#### ИСХОДНЫЙ ТЕКСТ:
%%

Выбрать главу
Ты — крышка черная гигантского котла, Где человечество горит, как груда праха!
(Пер. Эллиса)

И этот образ гигантского котла, прикрытого крышкой-небом, где человечество обречено кипеть без понимания своей высшей цели и без объяснения причин небесной кары, был невыносимо тяжел для поэта.

Бодлер не просит, как Данте, горнего «света», не выпрашивает «покоя», как Мастер у Булгакова. Он хочет просто уйти от неотвязных мыслей об окружающем мире.

«Бывают случаи, когда меня охватывает желание спать до бесконечности, но я как раз и не могу больше спать, ибо мысли никогда меня не покидают», — писал он матери 26 марта 1853 года.

К тебе взываю я, о та, кого люблю я, Из темной пропасти, где сердце схоронил; Угрюм мой душный мир, мой горизонт уныл, Во мраке ужаса, кощунствуя, живу я. Полгода там царит холодное светило, Полгода кроет ночь безмолвные поля; Бледней полярных стран, бесплодная земля Ни зелени, ни птиц, ни вод не породила…
(Пер. А. Кублицкой-Пиоттух)
Нет ничего страшней жестокости светила, Что излучает лед. А эта ночь — могила, Где Хаос погребен! Забыться бы теперь Тупым, тяжелым сном — как спит в берлоге зверь… Забыться и забыть и сбросить это бремя, Покуда свой клубок разматывает время…
(Пер. А. Эфрон)

Это стихотворение, данное в двух разных переводах, называется, как и заупокойная молитва, «De profundis clamavi» («Из бездны взываю» — лат.)

%%

#### ЧТО СДЕЛАТЬ:
Когда, согласно исходному тексту, Бодлер написал матери о желании спать до бесконечности?

#### СОБРАННЫЕ ДАННЫЕ:
%%

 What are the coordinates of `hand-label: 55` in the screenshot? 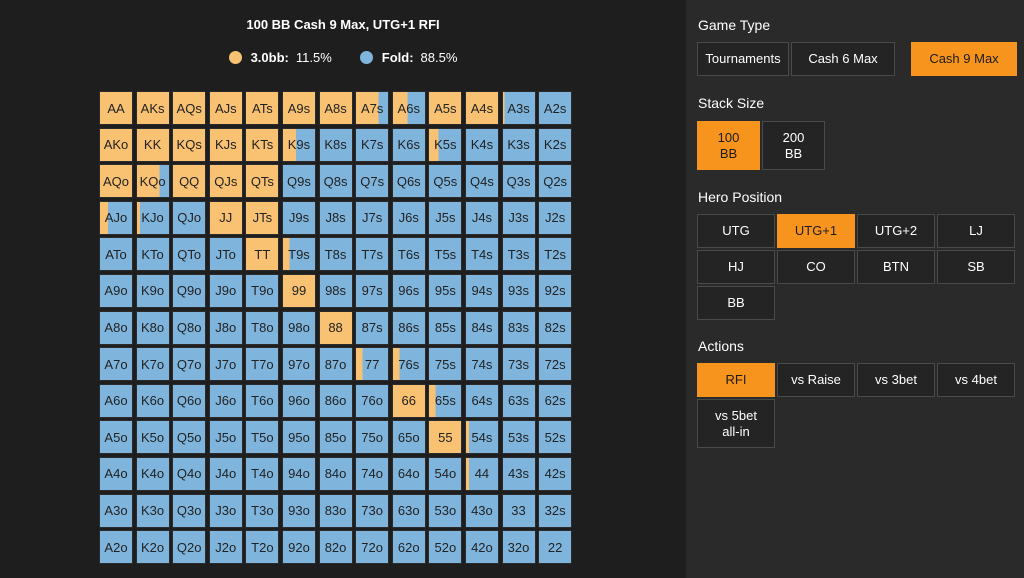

%%

#### ОТВЕТ НА ЗАДАНИЕ:
Бодлер написал это матери 26 марта 1853 года.